* begin Excerpted text *

Homelessness is likely to be on the agenda for Utah lawmakers during the 2025 legislative session. Proposals already being discussed include drug-free zones at homeless shelters and a statewide Know-by-Name system to track individuals. The ideas have the support of the Utah Homeless Services Board.
Know-by-Name is currently a pilot in Weber County. It has individualized care plans for homeless individuals, centralized caseworkers instead of multiple caseworkers for different needs and information is shared between providers. The program is a partnership between Utah Impact Partnership, the state’s Office of Homeless Services and MGT, a national technology firm.
“It’s an opportunity where we can integrate so many of these services,” said Utah County Republican Rep. Tyler Clancy.
What Clancy envisions is that if a homeless person interacts with mental health services, law enforcement or homelessness services, there’s accessible information about who that person is, what interventions have been tried and what has or hasn’t been successful. Too often, Clancy said, different services are siloed and it’s hard to track or share data.
In the Weber County pilot, a spokesperson for the Office of Homeless Services said, “Case managers employed by the Ogden Police Department participate in the project, but that Know-by-Name data is not available to OPD employees for law enforcement purposes. No other law enforcement entity is involved in the pilot.”
Clancy plans to introduce legislation to set the groundwork for a similar system on a statewide level.
“It would be putting the tools in place to share data more effectively between agencies.”

* end Excerpted text *

#### [Challenges]
(1) Copy the passage on Utah homelessness proposals word for word, from "Homelessness is likely" to "Rep. Tyler Clancy.".
(2) Answer these questions using the passage on Utah homelessness proposals:
(a) In which county is Know-by-Name currently a pilot?
(b) What party does Rep. Tyler Clancy belong to?
(c) Which police department employs case managers who participate in the pilot?
(3) Go on with the passage on Utah homelessness proposals from the point where it ends.

* begin Provided data *

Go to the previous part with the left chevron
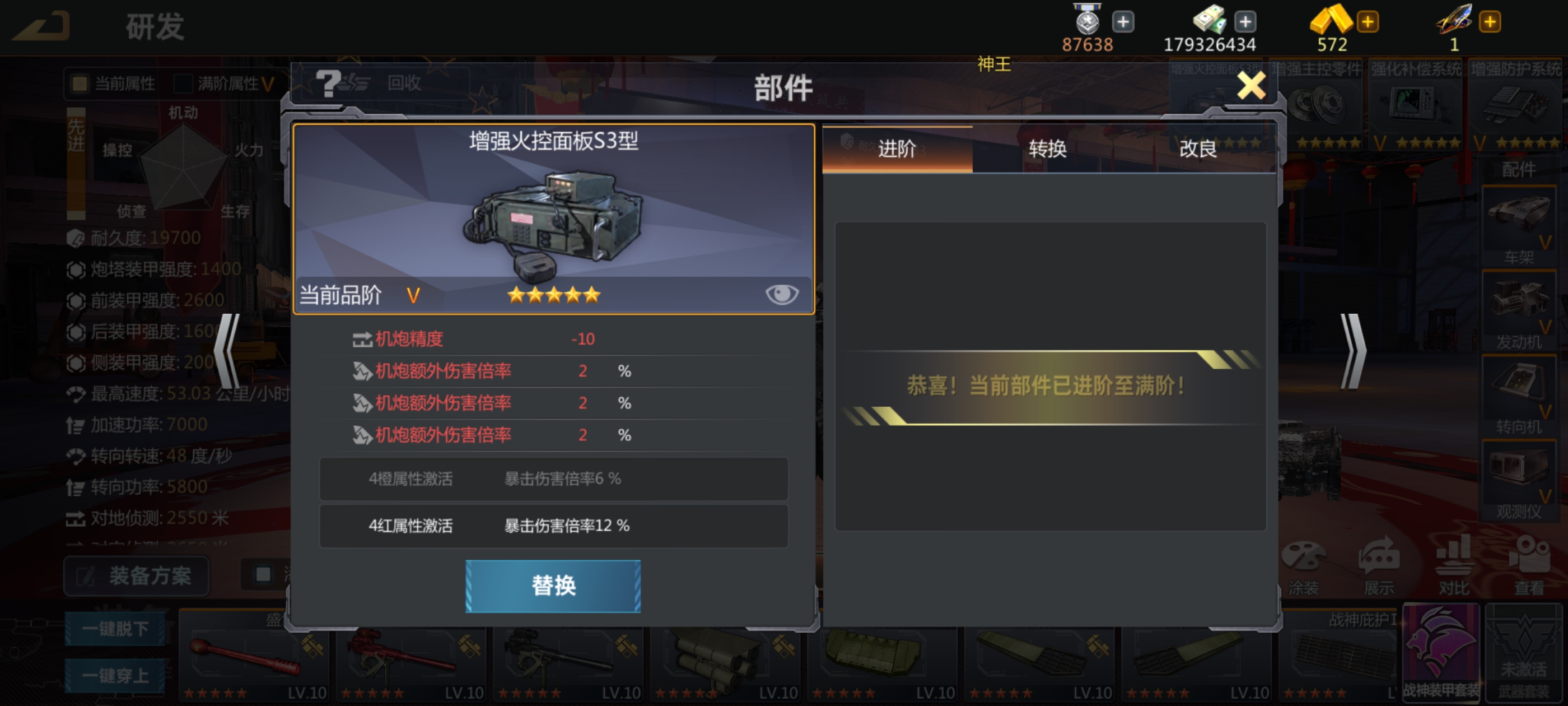1568x706 pixels. click(227, 351)
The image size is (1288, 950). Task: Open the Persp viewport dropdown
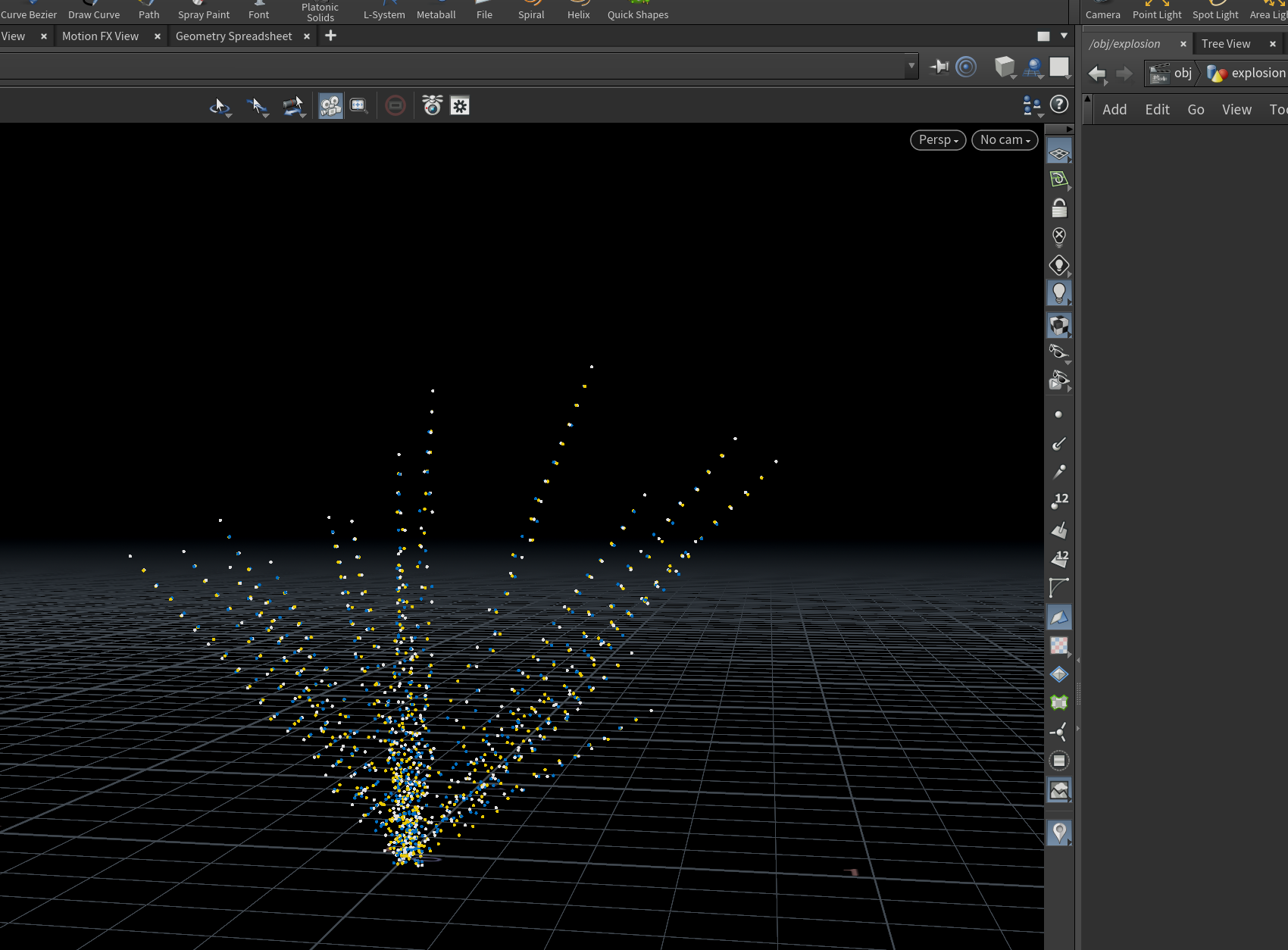click(938, 140)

* end Provided data *

#### [Per-task answers]
(1)
Homelessness is likely to be on the agenda for Utah lawmakers during the 2025 legislative session. Proposals already being discussed include drug-free zones at homeless shelters and a statewide Know-by-Name system to track individuals. The ideas have the support of the Utah Homeless Services Board.
Know-by-Name is currently a pilot in Weber County. It has individualized care plans for homeless individuals, centralized caseworkers instead of multiple caseworkers for different needs and information is shared between providers. The program is a partnership between Utah Impact Partnership, the state’s Office of Homeless Services and MGT, a national technology firm.
“It’s an opportunity where we can integrate so many of these services,” said Utah County Republican Rep. Tyler Clancy.

(2)
(a) Weber County
(b) Republican
(c) The Ogden Police Department

(3)
In a letter sent to State Homeless Coordinator Wayne Neiderhauser earlier this year, Clancy wrote that he envisions “a system where every person receiving municipal and state services has an individualized improvement plan within the Know-by-Name system. Each person would have a dedicated behavioral health specialist helping them make sustained life improvements.”
There’s already an existing statewide database, Utah’s Homeless Management Information System, that allows certain information about individuals to be shared between providers. Wendy Garvin, executive director of Unsheltered Utah, said it includes things like how long they stayed at a shelter and reasons they may have left.
Garvin is satisfied with the current system and has concerns about expanding which groups can see information about homeless individuals and how much information they can access. Her issues range from creating unnecessary work for providers to violating individuals’ privacy.
The current system, Clancy said, is managed by the state but is run through the U.S. Department of Housing and Urban Development. That means it can be hard to adapt the system to meet Utah’s specific needs. Clancy also wants a system that has more flexibility for agencies to work collaboratively and one that makes it easier to track data about the homeless community.
Clancy, who is a detective at the Provo Police Department outside of the Legislature, thinks it would be a positive thing for a police officer to be able to see what resources a person has interacted with in the past and contact a case manager.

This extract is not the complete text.